From the very beginning, one of our goals at Lexunit was to become a major player in the field of Artificial Intelligence in Hungary. Ádám and István have been developing their expertise in AI ever since the possibilities of this field began to take form in contemporary IT.
After playing around with our own Pac-Man and Pong clones, we began to look for a real-life challenge. If we keep our eyes peeled, it's not difficult to find opportunities where Artificial Intelligence can provide help. It didn’t take long for the first idea to come up.
Our First AI Idea
At that time, we were developing a cloud-based system for accounting firms with features that allow their clients to register, a payment module and all sorts of other useful built-in tools.

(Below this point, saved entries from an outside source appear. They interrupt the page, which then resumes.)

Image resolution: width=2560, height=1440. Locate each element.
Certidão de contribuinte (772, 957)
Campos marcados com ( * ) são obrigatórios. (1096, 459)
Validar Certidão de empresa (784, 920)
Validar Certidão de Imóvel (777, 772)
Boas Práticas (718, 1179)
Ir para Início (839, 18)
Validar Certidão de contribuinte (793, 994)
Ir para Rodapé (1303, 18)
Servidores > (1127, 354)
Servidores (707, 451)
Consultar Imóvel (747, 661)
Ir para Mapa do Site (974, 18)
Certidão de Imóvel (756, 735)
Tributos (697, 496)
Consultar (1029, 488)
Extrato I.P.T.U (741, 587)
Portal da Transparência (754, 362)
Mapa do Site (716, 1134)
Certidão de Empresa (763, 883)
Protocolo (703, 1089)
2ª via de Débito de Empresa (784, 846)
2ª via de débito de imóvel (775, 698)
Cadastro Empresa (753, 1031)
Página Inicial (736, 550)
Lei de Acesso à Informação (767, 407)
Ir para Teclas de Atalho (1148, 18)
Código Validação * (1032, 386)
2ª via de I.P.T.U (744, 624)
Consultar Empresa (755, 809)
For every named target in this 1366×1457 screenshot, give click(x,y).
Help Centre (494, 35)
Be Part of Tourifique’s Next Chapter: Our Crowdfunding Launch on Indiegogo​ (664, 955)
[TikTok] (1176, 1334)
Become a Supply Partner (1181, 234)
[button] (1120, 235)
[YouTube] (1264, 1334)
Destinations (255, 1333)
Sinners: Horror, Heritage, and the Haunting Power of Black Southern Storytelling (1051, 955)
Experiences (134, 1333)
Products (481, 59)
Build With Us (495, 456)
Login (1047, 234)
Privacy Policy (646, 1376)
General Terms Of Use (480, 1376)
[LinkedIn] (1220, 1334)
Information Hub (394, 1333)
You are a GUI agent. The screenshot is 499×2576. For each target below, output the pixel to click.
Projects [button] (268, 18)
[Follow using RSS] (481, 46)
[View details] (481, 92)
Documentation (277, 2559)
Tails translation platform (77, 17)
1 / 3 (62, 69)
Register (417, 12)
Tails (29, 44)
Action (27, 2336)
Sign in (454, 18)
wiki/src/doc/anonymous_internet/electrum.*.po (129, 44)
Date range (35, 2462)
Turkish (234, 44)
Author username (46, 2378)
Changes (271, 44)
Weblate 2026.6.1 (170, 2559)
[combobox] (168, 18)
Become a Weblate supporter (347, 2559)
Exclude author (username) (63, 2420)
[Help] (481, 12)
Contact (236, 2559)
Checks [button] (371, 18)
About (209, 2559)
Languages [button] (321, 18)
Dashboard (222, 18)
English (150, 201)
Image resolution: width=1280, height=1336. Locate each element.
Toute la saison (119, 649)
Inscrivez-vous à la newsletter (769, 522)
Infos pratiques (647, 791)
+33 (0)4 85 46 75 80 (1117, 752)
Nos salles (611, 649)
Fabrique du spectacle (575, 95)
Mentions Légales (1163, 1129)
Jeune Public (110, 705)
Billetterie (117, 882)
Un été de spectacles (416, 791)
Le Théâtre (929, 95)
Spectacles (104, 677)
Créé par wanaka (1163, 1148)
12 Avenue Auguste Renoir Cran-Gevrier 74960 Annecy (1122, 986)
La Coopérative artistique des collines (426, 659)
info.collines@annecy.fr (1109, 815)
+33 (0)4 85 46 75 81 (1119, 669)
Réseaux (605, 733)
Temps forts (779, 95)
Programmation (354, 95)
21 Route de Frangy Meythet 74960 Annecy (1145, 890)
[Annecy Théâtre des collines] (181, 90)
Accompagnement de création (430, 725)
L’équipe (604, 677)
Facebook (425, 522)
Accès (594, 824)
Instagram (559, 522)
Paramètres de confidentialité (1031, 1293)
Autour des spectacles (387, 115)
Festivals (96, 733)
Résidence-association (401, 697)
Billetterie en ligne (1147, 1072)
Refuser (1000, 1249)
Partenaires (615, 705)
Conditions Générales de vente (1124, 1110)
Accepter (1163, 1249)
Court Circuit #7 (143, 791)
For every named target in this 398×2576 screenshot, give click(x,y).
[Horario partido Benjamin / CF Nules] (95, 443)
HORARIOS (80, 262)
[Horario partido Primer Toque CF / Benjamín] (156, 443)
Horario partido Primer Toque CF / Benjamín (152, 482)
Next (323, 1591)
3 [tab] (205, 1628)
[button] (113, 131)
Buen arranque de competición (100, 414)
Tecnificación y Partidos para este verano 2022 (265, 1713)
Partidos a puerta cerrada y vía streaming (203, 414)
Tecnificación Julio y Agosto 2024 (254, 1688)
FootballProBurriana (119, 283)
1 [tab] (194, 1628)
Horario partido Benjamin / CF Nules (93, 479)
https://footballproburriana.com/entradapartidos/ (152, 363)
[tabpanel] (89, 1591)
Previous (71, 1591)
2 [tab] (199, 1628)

This is where the idea came from: "Let's create an invoice interpretation system for this package!"
Our theory was that a large chunk of accountants' working time is consumed by the very monotonous task of entering invoice data collected in various different formats into their own system, so they practically have to re-type everything. If we could make sure that our software recognizes all data types smoothly through scanning and digital image analysis and sorts them into the right categories, we could make accountants' job much easier.
Invoices typically contain the following data:
● A unique invoice number (e.g. SA2019-01)
● Invoice date (e.g. 02/15/2019)
● Supply date (e.g. 02/15/2019)
● Payment deadline (e.g. 02/23/2019)
● Currency (e.g. HUF, EUR)
● Payment method (e.g. cash, bank transfer)
● Tax ID number (e.g. 25926585-2-42)
● Net amount (e.g. HUF 100,000,000)
● VAT rate (e.g. 27%)
● Total VAT (e.g. HUF 27,000,000)
● Gross amount (e.g. 127 000 000 HUF)
● Company name (e.g. Lexunit Group Kft.)
Practice and Testing in Software Development
Our goal at that time was only to practice and test problem-solving methods, so we had no idea what a jackpot we'd hit with this concept.
We received roughly thirty responses from contractor accountants to our in-house online survey, and we saw amazing numbers: It's not uncommon for accountants to process thousands or even ten thousand invoices a month, and the administration can take up to half of their working hours. Sure, they can hire an intern or use other half-solutions, but what about high-workload periods such as tax return deadlines, or high-profile projects where accountants would want to take personal responsibility for all the data?
In practice, the solution is to process the digital images of electronic invoices; and as for printed ones, industrial scanning is required first. During the procedure, an image file is created, which is processed by our software once it's uploaded, and its data is sorted in the appropriate categories. This is double-checked and corrected by the accountant where necessary – because there'll always be a few errors due to the AI-based NLP technology, which we'll discuss later.
But why do we need this process in the first place? Invoice processing could be a simple programming task, but only in an ideal, imaginary world where invoice formats are perfectly standardized, i.e. where all official documents look exactly the same and the only different thing about them is their data content; they have the same blanks, the same font, the same colors, and so on. Then we could extract all the data with an “if/else” solution, which would be little different from pressing “Ctrl-F” when browsing an online text.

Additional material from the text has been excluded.